Kisah Usahawan Aceh yang Bangkit Setelah Bencana Satu Dekade Silam

By , Selasa, 23 Desember 2014 | 11:08 WIB

Di sebuah bangunan seluas 1.000-an meter persegi, Nelly Nurila mengelola usaha pabrik roti Nusa Indah dengan bantuan 70 orang pegawai.

Nelly adalah salah seorang pengusaha kecil yang berhasil bangkit kembali setelah tsunami menghancurkan usahanya 10 tahun silam.

“Satu-satunya barang yang selamat adalah mixer besi pengaduk adonan dan itu pun nyaris saya jual untuk kebutuhan hidup,” kata Nelly kepada Pinta Karana di pabrik rotinya.

Namun ia membatalkan niat itu atas saran suaminya yang yakin bahwa mixer tersebut bisa menjadi bukti untuk mendapat bantuan usaha dari sejumlah lembaga swadaya masyarakat (LSM) yang banyak datang ke Aceh.

“Omongan suami terbukti waktu ada tim dari Bogasari yang ingin membantu usaha usaha roti dan kue, saya tunjukkan mixer itu dan mereka memasukkan saya ke dalam program,” kata Nelly.

Dampak bantuan

Ia juga mendapat bantuan dari sejumlah LSM lain seperti Terre des Hommes dan CARE. Perlahan, Nelly pun mengumpulkan modal untuk membeli alat-alat yang dibutuhkan seperti oven dan Loyang.

“Tahun 2007, saya akhirnya bisa mengumpulkan uang untuk membeli tanah 400 meter dan bangun pabrik kecil dengan enam pegawai,” katanya lagi.

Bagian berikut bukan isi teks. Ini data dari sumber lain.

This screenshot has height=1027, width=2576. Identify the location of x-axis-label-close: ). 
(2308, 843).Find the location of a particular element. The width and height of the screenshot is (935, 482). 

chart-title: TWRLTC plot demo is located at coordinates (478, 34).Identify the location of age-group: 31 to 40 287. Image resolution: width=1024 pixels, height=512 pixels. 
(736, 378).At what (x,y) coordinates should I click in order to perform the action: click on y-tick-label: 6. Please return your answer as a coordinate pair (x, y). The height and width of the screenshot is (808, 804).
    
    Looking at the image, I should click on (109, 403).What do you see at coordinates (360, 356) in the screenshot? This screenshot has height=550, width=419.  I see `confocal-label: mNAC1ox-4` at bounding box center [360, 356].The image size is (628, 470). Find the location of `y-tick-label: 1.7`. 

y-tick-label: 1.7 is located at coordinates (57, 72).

Enam pegawai itu kini telah bertambah menjadi 70 orang dan memproduksi 60.000 potong roti setiap harinya.

Namun kisah Nelly tidak serta merta dialami oleh pelaku usaha kecil lainnya. Sebut saja Bakhtiar, seorang penjahit yang kehilangan mata pencahariannya.

“Saya tidak pernah mendapatkan bantuan apa pun,” kata Bakhtiar yang membuka kios jahit di Kabupaten Aceh Besar dengan pendapatan Rp70.000/ per hari.

Dampak bantuan rehabilitasi pascatsunami yang kebanyakan berupa uang tunai dan penyediaan rumah oleh peneliti dari Tsunami and Disaster Mitigation Response (TDMR) dinilai tidak membawa efek positif jangka panjang.

“Di jangka pendek memang baik, karena memberi warga modal sehingga mereka bisa kembali ke kampung dan membangun hidupnya lagi… Tapi dampaknya sekarang, kemudian melahirkan masyarakat yang terbiasa meminta upah, kerja sedikit harus ada upah, pelatihan yang menguntungkan mereka sendiri minta upah,” kata Dr. Safrida dari Universitas Syiah Kuala.

Pemerintah provinsi dan tim akademisi dari TDMR mengajarkan, menurut Safrida, berusaha memberikan nilai-nilai moral dan etika untuk mengikis kebiasaan tersebut.